With two days of Swift under our belts, we started the iOS component of the course on Tuesday, and it ran until the end of the course on Friday. We began by building a simple quiz app from scratch, and by "from scratch" I don't mean a single-view template in Xcode. Historically, BNR prefers to build apps from the ground up, starting with creating a UIWindow in the App Delegate file. For non-coders, that means instead of using Xcode's convenient "Storyboards" feature that allows users to chain XIB files together in one editor pane. Scott did an excellent job teaching this chapter, and within minutes, I had built a quiz app of my own, from the barest of bones.
From a quiz app we built a more advanced tab bar app the utilized the CGRect class and UIPickerView and then transitioned to a more involved UITableView application that included a detail page that allowed editing of the items along with a photo taken from the camera or photo library. Later in the week we utilized Storyboards to create a ColorPalette app which used the UISlider class to change RGB values on the view controller.
We also covered handling touch events, gesture recognizers, menu controllers, and collection views. The last of these were used to create Photorama app that fetched data from the Flickr API to populate a collection view of photos. At night we would continue coding in the Lab and sometimes take a break to catch the sunset on the beach.

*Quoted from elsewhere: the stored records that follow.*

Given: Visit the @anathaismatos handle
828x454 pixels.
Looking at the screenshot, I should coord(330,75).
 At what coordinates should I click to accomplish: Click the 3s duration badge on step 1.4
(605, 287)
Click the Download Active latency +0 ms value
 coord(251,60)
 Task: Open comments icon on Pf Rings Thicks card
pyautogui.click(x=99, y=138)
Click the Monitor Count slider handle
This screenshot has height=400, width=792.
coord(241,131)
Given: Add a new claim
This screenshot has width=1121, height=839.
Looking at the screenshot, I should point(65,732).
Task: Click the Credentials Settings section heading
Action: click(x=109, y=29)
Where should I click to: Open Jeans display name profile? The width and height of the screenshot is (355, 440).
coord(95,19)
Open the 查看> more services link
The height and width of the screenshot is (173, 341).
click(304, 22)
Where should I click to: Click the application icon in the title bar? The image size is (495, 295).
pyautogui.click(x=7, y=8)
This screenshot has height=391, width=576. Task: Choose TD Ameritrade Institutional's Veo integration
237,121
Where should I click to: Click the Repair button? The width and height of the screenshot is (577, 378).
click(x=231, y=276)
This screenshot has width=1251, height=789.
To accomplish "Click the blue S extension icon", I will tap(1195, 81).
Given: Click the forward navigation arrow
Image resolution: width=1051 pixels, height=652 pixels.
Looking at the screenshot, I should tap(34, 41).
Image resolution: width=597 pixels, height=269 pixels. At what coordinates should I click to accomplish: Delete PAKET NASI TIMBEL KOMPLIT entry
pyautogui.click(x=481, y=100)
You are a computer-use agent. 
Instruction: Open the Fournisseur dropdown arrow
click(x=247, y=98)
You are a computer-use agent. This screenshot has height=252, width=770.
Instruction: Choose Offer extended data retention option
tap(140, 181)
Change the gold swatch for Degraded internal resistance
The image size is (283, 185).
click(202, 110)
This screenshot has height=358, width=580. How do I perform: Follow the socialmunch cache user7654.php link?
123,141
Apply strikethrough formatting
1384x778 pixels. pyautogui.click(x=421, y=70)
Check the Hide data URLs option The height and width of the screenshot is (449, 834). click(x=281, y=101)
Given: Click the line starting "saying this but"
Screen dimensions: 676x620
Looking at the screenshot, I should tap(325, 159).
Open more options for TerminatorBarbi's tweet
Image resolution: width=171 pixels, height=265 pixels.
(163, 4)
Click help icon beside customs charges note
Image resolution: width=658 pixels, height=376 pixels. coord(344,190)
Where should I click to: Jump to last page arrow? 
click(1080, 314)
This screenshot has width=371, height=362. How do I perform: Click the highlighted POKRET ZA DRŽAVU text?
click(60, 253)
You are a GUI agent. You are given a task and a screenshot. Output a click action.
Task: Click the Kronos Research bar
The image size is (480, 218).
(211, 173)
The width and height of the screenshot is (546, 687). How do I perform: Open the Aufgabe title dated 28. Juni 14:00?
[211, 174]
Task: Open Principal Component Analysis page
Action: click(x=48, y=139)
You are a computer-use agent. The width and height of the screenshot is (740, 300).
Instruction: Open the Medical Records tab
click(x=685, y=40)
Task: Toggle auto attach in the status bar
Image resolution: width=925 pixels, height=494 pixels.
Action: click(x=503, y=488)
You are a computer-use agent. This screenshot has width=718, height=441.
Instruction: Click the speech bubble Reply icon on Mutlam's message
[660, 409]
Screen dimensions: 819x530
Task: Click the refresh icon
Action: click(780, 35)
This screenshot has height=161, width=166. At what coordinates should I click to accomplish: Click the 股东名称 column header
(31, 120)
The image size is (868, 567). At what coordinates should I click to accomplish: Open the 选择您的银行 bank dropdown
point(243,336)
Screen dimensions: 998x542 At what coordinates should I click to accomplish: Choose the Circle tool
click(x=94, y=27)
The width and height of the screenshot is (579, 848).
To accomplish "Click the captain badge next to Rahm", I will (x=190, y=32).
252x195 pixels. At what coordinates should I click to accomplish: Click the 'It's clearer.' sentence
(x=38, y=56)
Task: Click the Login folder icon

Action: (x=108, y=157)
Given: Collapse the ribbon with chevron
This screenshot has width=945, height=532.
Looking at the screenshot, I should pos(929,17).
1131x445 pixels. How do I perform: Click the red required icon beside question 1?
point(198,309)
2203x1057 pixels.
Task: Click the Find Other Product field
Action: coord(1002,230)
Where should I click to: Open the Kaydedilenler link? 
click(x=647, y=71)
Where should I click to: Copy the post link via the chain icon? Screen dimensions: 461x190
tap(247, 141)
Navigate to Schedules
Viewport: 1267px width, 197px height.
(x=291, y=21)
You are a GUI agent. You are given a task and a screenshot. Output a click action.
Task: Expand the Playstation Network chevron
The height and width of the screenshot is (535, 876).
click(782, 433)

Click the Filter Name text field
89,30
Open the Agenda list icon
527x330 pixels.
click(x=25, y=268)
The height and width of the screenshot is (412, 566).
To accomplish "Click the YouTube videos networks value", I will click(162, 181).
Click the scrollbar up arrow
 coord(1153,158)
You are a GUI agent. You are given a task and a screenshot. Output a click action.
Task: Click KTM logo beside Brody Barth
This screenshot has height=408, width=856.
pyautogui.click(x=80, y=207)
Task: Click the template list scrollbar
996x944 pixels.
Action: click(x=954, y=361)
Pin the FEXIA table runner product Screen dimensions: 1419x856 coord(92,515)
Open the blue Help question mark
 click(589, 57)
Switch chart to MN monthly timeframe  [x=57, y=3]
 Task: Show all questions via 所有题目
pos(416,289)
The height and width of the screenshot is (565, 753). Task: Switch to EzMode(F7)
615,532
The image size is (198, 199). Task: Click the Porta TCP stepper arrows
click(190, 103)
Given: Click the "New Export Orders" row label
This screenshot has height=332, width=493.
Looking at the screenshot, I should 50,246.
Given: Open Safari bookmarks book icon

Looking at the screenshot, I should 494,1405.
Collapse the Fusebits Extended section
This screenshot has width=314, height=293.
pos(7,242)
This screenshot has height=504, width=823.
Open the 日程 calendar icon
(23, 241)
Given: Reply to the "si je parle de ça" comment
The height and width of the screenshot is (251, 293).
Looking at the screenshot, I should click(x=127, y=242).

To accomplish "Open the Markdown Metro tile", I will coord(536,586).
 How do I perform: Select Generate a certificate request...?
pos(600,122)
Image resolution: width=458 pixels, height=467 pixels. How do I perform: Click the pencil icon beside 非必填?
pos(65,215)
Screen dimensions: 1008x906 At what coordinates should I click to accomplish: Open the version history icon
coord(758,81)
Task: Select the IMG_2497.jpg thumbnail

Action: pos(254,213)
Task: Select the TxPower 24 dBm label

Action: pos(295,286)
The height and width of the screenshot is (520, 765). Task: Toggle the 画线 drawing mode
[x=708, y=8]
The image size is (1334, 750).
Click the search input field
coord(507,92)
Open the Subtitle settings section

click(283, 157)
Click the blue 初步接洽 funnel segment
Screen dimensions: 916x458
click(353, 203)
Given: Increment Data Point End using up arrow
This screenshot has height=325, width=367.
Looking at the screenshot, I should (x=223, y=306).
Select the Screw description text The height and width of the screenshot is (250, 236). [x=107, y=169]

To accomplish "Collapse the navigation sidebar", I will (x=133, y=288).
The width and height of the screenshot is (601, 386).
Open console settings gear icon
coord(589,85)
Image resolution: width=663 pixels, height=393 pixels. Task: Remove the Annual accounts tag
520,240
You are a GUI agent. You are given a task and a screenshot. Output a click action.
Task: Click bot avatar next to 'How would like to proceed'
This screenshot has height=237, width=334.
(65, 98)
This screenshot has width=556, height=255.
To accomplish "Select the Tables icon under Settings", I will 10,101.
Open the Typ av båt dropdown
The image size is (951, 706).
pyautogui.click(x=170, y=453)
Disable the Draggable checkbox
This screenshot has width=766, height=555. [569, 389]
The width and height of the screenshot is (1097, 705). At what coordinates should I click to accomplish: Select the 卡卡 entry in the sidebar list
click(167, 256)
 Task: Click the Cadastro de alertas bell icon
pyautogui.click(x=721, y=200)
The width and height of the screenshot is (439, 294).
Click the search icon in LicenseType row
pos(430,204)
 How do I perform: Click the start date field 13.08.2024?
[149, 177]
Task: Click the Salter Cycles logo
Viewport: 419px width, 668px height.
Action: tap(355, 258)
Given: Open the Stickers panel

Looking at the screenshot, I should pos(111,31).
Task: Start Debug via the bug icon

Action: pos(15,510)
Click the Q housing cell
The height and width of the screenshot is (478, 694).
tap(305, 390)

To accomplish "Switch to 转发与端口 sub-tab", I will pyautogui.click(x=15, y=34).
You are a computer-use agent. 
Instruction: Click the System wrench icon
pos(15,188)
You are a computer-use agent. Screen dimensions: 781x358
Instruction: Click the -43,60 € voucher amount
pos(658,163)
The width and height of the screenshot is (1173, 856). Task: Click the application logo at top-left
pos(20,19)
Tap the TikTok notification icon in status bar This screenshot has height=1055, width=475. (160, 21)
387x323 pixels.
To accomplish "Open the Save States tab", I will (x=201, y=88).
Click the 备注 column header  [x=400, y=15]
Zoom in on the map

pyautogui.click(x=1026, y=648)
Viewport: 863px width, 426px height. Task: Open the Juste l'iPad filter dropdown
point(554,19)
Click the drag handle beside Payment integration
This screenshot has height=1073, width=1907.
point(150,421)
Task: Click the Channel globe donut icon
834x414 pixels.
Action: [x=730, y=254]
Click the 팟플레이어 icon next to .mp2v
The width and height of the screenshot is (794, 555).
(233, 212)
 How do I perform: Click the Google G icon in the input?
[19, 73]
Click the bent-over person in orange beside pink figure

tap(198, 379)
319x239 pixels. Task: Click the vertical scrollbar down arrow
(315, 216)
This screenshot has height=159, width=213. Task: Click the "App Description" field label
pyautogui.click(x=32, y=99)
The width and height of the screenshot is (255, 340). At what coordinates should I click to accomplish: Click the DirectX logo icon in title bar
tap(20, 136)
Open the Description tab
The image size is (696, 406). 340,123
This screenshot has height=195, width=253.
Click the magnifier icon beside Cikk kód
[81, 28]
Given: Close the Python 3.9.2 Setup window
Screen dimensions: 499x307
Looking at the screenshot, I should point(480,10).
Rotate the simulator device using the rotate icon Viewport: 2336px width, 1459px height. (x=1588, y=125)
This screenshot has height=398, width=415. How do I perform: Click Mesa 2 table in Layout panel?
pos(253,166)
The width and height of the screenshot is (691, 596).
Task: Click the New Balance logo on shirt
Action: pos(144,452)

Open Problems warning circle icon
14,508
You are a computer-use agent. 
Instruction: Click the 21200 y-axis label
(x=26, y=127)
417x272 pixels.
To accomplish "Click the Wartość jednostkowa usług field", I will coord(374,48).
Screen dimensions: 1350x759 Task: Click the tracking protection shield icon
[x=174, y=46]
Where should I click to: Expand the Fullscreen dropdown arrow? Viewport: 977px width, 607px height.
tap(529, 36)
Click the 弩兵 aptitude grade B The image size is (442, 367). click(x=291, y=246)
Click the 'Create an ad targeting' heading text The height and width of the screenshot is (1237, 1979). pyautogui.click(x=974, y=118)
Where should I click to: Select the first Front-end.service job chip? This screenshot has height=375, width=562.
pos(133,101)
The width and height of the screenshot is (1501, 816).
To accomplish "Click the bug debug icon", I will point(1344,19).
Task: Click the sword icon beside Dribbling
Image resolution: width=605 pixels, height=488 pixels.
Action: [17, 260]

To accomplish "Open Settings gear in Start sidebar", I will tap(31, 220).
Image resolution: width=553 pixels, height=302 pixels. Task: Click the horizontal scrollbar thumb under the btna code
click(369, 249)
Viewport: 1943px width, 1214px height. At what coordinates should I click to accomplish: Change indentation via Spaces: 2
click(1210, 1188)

By the end of the week, I had become fairly comfortable building a simple quiz app from scratch, using design patterns taught during the week. I had also made some helpful connections with other students who were from various backgrounds and degrees of experience building iOS apps. I think that was the best part of the entire week; the immersive atmosphere that Big Nerd Ranch offers to budding iOS developers. Impromptu discussions, instructor Q&A, and time together discussion our aspirations, concerns, and dreams all served to make my seven days at Asilomar the best programming week of my life.
I highly recommend Big Nerd Ranch to anyone who really wants to learn deeply the craft of building applications for iOS.